[R] repeated measures logistic regression

Ben Bolker bbolker at gmail.com
Sat Jul 27 21:05:25 CEST 2013


Stanislav Aggerwal <stan.aggerwal <at> gmail.com> writes:

> 
> I have searched the r-help archive and saw only one 
> unanswered post related
> to mine.

  Take a look at the r-sig-mixed-models (@r-project.org)
mailing list and archive ...
> 
> My design is as follows.
> 
>    - y is Bernoulli response
>    - x1 is continuous variable
>    - x2 is categorical (factor) variable with two levels
> 
> The experiment is completely within subjects. That is, each subject
> receives each combination of x1 and x2.
> 
> This is a repeated measures logistic regression set-up.
> The experiment will
> give two ogives for p(y==1) vs x1, one for level1 and one 
> for level2 of x2.
> The effect of x2 should be that for level2 compared to level1, the ogive
> should have a shallower slope and increased intercept.

> I am struggling with finding the model using lme4. Here is a guess at it:
> 
> glmer(y~x1*x2 +(1|subject),family=binomial)
 
> So far as I understand it, the 1|subject part says 
> that subject is a random
> effect. But I do not really understand the notation or
>  how to specify that x1 and x2 are repeated measures variables. 
> In the end I want a model that
> includes a random effect for subjects, and gives estimated slopes and
> intercepts for level1 and level2.

  I believe you want

glmer(y~x1*x2 +(x1*x2|subject),family=binomial,data=...)

 (I strongly recommend including the data= argument in your call)

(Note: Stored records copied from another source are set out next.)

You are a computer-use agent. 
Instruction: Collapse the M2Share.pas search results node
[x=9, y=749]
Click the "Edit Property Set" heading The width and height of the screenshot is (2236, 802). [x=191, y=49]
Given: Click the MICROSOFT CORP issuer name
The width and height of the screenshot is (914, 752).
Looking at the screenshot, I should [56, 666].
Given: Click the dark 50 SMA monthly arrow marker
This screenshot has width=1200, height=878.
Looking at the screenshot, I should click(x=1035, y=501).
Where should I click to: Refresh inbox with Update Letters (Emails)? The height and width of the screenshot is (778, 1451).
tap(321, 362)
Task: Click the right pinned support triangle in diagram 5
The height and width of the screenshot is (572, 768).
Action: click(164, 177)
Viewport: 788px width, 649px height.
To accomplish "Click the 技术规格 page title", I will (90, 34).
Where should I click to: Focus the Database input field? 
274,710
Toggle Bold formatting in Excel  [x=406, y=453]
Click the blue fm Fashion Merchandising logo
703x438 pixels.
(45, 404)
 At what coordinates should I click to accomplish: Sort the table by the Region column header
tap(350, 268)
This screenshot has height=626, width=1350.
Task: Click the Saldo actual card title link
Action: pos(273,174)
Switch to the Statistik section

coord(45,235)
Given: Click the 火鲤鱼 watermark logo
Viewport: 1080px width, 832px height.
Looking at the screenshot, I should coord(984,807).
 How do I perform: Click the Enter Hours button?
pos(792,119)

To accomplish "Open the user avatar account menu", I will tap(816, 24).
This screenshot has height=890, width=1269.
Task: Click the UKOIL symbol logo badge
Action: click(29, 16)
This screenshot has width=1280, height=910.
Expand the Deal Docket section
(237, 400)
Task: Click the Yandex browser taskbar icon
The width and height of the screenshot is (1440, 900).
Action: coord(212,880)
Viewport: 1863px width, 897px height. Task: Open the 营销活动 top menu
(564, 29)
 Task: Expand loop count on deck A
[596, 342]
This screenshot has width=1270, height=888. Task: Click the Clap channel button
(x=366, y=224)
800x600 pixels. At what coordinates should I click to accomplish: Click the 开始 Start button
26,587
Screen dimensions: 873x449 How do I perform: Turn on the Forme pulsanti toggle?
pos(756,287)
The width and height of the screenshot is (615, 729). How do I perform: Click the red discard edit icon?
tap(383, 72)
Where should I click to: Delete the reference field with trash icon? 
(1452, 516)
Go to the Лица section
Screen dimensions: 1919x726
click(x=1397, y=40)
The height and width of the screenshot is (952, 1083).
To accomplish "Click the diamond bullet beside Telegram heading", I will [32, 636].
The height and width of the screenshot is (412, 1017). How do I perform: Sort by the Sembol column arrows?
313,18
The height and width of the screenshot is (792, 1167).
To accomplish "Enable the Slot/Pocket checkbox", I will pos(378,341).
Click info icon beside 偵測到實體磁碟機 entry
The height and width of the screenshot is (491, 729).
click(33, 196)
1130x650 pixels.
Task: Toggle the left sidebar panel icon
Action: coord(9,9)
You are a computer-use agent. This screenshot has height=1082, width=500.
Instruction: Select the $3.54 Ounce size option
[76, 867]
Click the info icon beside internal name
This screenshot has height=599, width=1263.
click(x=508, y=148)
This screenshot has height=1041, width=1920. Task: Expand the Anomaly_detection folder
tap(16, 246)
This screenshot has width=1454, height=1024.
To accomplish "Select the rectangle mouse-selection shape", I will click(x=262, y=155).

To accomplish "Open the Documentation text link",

This will give a population-level estimate of

intercept (log-odds in group 1 at x1=0)
treatment effect on intercept (log-odds(level2,x1=0)-log-odds(level1,x=0))
log-odds slope in level 1
difference in slopes

as well as among-individual variances in all four of these parameters,
and covariances among all the parameters (i.e. a 4x4 variance-covariance
matrix for these parameters).

  For binary data and estimating 4 fixed + 10 RE parameters
(i.e., variances and covariances), you're going to need a lot of data --
very conservatively, 140 total observations.

  It may help to center your x1 variable.

  see http://glmm.wikidot.com/faq 
(especially http://glmm.wikidot.com/faq#modelspec), 
and the r-sig-mixed-models mailing list.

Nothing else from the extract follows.